Exercise requirements — Find the word "accomplish" in the records below. List each line containing it.

[Recorded data]
- - -

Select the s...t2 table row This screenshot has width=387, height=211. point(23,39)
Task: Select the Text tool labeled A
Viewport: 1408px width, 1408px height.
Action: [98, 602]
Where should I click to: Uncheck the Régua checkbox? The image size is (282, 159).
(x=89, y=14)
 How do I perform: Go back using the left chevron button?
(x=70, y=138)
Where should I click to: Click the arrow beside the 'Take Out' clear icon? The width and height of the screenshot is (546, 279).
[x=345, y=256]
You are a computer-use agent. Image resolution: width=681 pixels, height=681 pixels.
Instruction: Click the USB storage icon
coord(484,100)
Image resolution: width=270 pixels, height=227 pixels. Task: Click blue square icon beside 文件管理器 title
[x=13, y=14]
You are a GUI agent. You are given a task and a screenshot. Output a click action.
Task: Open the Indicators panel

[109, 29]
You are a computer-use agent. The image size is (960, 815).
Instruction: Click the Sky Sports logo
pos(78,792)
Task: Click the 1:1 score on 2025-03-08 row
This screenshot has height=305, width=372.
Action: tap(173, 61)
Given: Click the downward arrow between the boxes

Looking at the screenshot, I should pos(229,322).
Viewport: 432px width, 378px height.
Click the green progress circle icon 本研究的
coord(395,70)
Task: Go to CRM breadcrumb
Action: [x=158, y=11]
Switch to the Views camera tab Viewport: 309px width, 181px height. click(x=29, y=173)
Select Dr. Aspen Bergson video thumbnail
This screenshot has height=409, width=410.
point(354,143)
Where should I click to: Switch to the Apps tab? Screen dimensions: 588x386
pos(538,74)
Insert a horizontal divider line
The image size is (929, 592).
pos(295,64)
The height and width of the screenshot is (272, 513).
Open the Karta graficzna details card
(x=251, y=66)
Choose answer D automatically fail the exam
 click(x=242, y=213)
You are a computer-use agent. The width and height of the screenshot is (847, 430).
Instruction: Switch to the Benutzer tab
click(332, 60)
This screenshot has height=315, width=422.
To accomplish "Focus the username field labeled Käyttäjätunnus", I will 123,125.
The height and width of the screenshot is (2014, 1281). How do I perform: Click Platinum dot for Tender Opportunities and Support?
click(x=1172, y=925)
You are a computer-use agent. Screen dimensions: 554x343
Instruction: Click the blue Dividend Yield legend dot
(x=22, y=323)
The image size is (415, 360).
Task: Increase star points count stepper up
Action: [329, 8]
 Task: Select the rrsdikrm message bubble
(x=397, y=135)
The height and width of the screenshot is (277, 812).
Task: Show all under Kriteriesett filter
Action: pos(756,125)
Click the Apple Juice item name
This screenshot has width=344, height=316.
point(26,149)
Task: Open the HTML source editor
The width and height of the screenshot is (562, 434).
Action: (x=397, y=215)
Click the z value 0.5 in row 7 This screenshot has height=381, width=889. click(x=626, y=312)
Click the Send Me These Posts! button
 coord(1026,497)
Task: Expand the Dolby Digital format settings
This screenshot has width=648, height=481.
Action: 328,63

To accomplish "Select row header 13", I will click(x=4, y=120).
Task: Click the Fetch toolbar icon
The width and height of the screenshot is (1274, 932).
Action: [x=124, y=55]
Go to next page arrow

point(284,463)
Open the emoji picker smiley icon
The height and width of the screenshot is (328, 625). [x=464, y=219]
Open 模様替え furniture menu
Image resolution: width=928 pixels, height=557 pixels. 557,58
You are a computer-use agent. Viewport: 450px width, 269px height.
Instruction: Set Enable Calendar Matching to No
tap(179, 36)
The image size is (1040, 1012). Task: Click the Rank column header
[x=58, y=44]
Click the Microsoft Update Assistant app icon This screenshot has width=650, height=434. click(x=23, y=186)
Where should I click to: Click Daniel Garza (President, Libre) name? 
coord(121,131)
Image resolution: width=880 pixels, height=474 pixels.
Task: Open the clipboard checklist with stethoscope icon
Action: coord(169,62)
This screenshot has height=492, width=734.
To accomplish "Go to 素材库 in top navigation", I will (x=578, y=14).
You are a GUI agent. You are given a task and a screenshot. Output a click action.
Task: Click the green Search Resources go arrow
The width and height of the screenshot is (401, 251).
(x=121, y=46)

- - -

Task answer —
To accomplish "Focus the username field labeled Käyttäjätunnus", I will 123,125.
To accomplish "Select row header 13", I will click(x=4, y=120).
To accomplish "Go to 素材库 in top navigation", I will (x=578, y=14).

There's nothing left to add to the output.